Finding the right tempo for your workouts depends on your fitness level, goals, and the type of exercises you’re doing. For example, slower tempos can help build strength and control, while faster tempos might be better for endurance or cardio-focused goals.
To determine what works best for you, consider working with a professional trainer who can assess your needs and create a personalized plan. Tailored guidance ensures your tempo aligns with your objectives, whether you’re aiming to lose weight, gain muscle, or improve overall fitness.
What are common mistakes to avoid during tempo training?

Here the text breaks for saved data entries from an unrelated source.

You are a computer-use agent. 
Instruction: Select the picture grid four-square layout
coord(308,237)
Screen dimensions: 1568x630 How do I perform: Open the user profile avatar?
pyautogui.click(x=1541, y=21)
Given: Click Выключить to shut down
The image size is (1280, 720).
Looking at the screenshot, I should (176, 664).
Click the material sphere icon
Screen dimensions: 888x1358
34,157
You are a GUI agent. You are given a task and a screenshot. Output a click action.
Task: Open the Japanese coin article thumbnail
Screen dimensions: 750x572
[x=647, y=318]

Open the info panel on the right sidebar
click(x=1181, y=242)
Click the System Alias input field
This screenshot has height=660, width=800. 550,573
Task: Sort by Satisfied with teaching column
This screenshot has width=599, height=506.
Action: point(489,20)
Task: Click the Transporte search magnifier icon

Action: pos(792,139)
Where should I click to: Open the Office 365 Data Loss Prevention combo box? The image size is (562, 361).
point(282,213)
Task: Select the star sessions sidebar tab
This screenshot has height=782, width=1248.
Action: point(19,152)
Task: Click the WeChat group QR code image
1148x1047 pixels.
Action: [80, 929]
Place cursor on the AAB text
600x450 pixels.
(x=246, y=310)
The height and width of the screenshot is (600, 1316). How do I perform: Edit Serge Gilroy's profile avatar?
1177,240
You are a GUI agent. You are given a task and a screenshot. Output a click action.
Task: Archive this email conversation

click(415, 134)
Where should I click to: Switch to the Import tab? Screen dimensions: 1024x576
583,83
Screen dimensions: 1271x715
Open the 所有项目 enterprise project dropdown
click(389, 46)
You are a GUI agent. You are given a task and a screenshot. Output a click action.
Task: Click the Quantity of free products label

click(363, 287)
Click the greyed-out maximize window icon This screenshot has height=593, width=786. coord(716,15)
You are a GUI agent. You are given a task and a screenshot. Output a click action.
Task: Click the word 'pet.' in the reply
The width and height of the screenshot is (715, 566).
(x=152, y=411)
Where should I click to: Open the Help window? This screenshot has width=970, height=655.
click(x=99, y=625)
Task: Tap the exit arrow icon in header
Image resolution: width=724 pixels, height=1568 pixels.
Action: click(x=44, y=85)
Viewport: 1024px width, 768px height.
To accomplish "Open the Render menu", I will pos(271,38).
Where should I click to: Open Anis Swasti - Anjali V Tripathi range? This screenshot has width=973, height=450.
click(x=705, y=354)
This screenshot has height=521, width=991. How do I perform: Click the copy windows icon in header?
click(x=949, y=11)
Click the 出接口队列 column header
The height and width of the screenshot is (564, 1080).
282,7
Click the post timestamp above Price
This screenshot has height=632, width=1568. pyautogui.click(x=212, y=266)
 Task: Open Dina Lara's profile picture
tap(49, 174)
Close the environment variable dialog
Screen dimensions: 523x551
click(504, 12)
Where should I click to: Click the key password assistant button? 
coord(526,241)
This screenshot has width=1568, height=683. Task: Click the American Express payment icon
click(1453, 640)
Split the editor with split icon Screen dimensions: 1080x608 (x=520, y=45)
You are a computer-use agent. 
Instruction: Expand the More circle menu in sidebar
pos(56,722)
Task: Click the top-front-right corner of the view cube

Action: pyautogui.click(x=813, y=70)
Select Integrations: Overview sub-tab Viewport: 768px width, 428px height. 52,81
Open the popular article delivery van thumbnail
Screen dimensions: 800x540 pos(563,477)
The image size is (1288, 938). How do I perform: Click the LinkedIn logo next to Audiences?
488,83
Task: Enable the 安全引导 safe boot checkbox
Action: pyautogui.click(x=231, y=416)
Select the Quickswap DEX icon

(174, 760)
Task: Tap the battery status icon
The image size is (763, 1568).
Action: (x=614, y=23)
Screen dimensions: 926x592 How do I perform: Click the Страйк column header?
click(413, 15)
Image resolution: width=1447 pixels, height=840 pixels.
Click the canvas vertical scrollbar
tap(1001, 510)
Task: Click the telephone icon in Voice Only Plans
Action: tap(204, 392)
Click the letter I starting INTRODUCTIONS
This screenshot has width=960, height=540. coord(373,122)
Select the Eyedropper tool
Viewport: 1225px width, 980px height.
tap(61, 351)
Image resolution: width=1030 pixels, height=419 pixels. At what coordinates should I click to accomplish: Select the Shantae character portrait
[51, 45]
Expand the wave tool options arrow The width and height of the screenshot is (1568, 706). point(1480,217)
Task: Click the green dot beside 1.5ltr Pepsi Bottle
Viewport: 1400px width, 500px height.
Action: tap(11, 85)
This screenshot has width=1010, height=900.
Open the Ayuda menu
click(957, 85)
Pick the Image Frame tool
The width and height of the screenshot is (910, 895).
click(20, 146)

When practicing tempo training, it's important to avoid a few key mistakes to ensure you're getting the most out of your workouts:
- Ignoring proper form: Focusing solely on tempo while neglecting correct form can increase the risk of injury and reduce the effectiveness of your exercise. Always prioritize technique over speed or weight.
- Rushing through the movements: The purpose of tempo training is to control the pace of each phase of the exercise. Avoid speeding up or skipping the slower phases, as this diminishes the benefits of muscle engagement.
- Using too much weight: Overloading the weight can make it difficult to maintain the prescribed tempo, leading to compromised performance. Start with a manageable weight and increase gradually as you build strength.
By avoiding these pitfalls, you can maximize the benefits of tempo training and achieve better results in strength, endurance, and muscle control.
Can you use tempo training in cardio workouts, or is it just for strength training?
Yes, tempo training can absolutely be incorporated into cardio workouts! While it’s often associated with strength training, tempo training can enhance cardio exercises by focusing on controlled pacing and intentional effort. For example, you can vary the speed of your running, cycling, or rowing intervals to emphasize different energy systems and improve endurance, speed, and overall performance.
By slowing down or speeding up specific phases of a cardio movement, you can target different muscle groups and challenge your body in new ways. This makes tempo training a versatile tool for both cardio and strength routines, helping you achieve a well-rounded fitness regimen.